*** Data extract ***

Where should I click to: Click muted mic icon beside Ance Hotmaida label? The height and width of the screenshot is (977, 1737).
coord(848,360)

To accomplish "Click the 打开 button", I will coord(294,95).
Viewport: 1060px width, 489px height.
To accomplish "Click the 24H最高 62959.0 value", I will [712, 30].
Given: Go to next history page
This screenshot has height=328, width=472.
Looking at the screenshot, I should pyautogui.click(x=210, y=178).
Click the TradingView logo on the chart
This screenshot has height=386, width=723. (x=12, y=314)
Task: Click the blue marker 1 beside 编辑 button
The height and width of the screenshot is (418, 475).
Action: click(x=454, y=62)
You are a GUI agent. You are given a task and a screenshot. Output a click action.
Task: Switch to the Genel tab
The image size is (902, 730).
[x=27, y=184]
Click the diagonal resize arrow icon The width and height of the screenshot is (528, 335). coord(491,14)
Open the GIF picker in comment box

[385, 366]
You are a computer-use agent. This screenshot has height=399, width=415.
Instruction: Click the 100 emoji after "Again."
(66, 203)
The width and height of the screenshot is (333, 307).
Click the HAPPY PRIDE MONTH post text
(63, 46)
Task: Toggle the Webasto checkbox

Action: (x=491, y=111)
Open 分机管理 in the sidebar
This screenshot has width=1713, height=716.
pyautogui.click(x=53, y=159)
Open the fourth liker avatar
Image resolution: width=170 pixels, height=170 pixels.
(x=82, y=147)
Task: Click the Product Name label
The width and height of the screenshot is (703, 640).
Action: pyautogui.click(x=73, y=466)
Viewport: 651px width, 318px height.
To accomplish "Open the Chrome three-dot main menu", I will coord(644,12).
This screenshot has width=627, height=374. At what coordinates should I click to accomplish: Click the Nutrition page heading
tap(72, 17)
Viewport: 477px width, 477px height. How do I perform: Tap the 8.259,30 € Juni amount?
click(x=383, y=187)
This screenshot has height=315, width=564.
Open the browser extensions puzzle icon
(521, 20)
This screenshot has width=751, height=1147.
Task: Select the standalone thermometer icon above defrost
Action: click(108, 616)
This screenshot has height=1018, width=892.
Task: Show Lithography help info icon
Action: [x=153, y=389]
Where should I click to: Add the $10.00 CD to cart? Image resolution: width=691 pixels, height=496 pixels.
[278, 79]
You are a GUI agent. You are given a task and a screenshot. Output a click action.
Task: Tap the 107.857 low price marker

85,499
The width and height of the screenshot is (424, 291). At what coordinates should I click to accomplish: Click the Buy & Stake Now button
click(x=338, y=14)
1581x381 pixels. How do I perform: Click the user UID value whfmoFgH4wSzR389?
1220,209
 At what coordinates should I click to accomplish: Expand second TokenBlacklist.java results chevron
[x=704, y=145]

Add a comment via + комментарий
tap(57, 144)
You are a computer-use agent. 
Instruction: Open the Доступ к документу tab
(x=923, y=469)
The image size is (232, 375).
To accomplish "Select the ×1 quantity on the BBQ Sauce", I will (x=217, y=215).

***

:: Exercise details ::
Reproduce every line of the listing above in which the string "agent" appears.

:: Exercise solution ::
You are a GUI agent. You are given a task and a screenshot. Output a click action.
You are a computer-use agent. This screenshot has height=399, width=415.
You are a GUI agent. You are given a task and a screenshot. Output a click action.
You are a computer-use agent. 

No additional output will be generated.